** Opening Available records block **
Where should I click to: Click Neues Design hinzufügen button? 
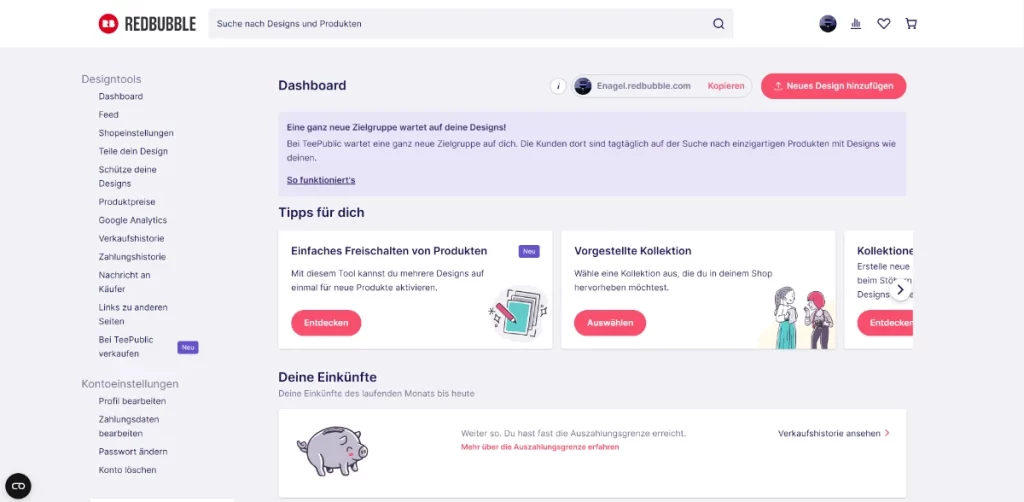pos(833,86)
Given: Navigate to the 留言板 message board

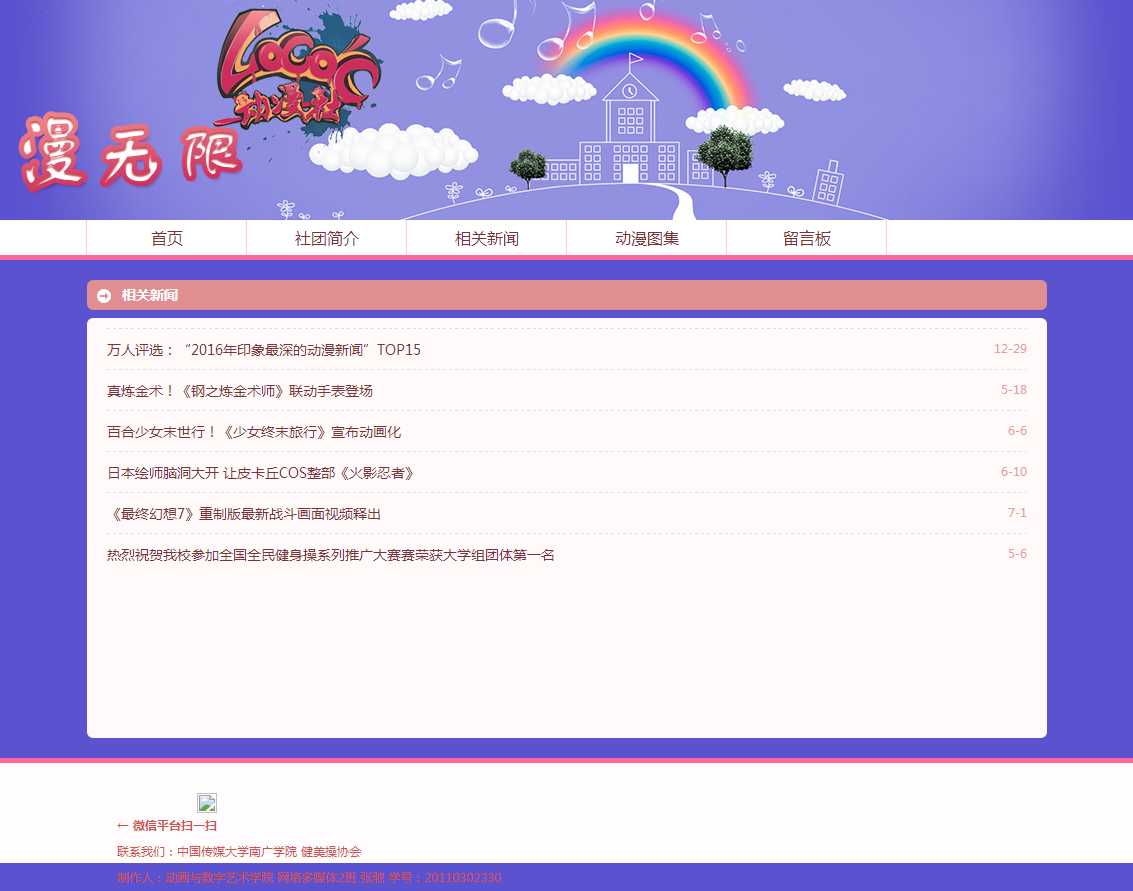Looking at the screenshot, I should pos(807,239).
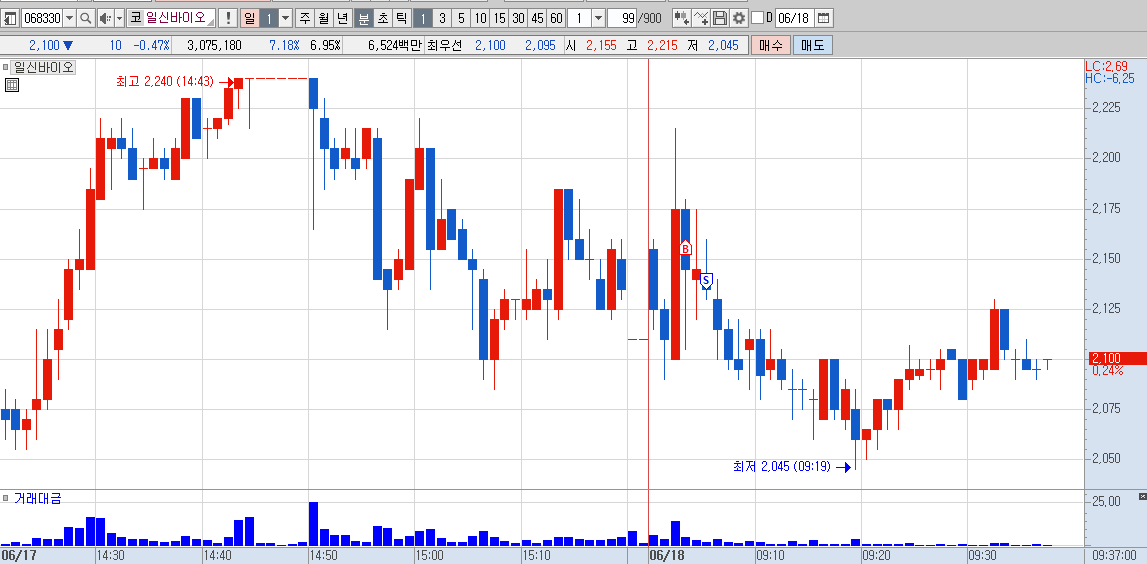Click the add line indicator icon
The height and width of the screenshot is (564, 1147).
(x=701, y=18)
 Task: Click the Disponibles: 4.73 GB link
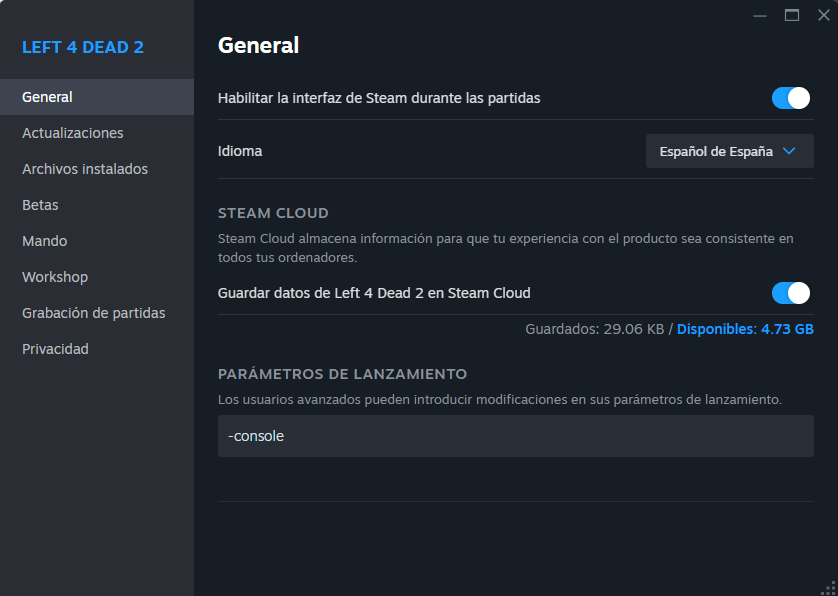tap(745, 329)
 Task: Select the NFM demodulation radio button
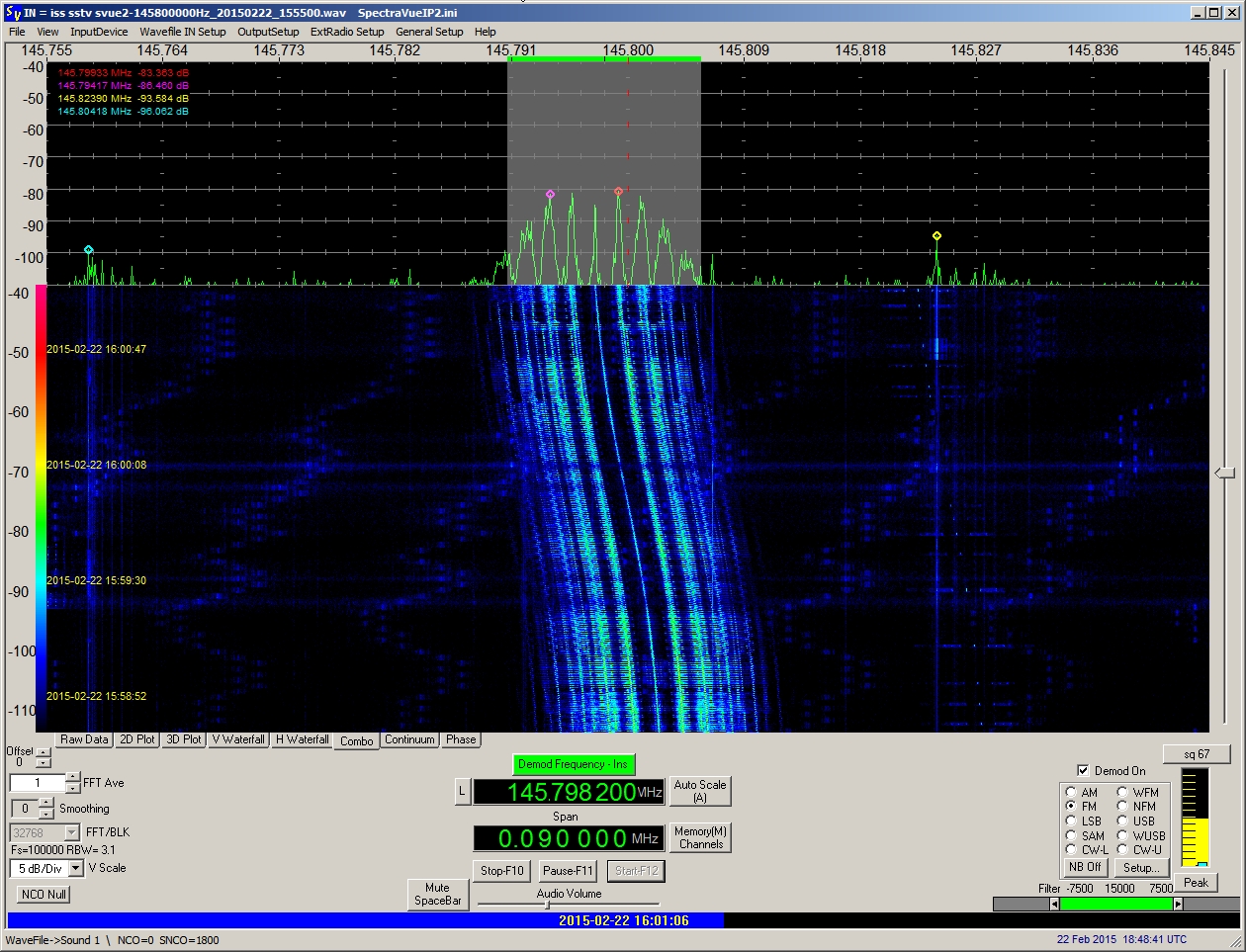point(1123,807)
** Closing Available records block **
__Aim of the exercise__
Write out the data above in full and exactly, but without the pictures.

__Result for this task__
Where should I click to: Click Neues Design hinzufügen button? 
pos(833,86)
Given: Navigate to the 留言板 message board

Looking at the screenshot, I should pos(807,239).
Click the add line indicator icon
The height and width of the screenshot is (564, 1147).
(x=701, y=18)
 Task: Click the Disponibles: 4.73 GB link
tap(745, 329)
 Task: Select the NFM demodulation radio button
point(1123,807)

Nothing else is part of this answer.